### Data
===

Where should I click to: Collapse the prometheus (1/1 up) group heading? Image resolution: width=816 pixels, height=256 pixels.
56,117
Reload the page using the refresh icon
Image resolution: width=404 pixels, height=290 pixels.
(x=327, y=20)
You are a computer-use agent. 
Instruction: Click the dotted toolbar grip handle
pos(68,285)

===

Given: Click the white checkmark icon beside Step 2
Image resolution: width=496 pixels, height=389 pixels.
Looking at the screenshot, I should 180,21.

===

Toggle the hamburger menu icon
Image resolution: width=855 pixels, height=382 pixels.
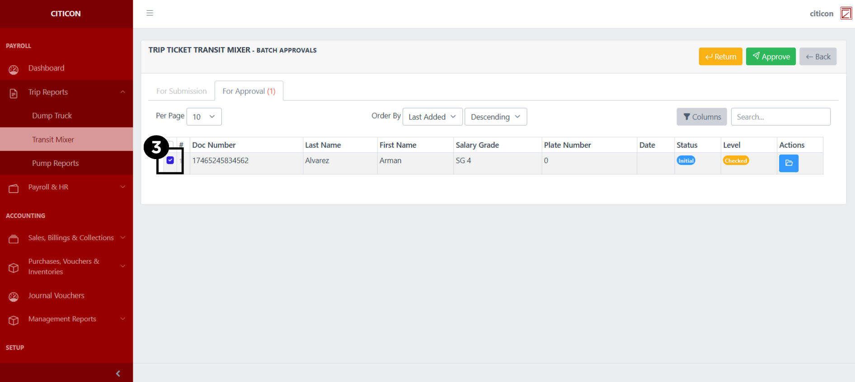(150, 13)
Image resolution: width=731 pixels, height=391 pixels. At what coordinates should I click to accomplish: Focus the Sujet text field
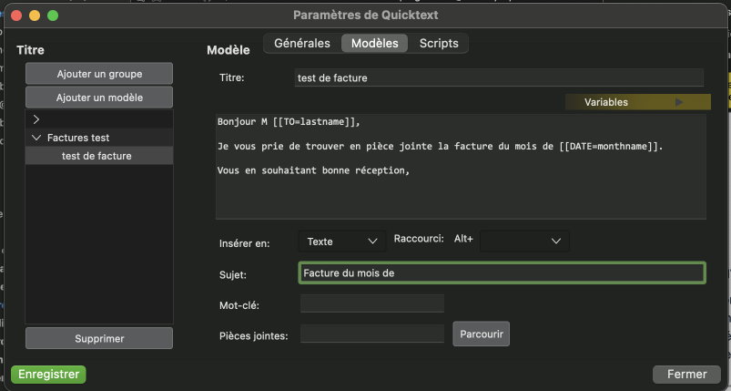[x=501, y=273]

===

### What the task requires
Find and copy each line of the listing above that holds the word "icon".

### Answer below
Reload the page using the refresh icon
Given: Click the white checkmark icon beside Step 2
Toggle the hamburger menu icon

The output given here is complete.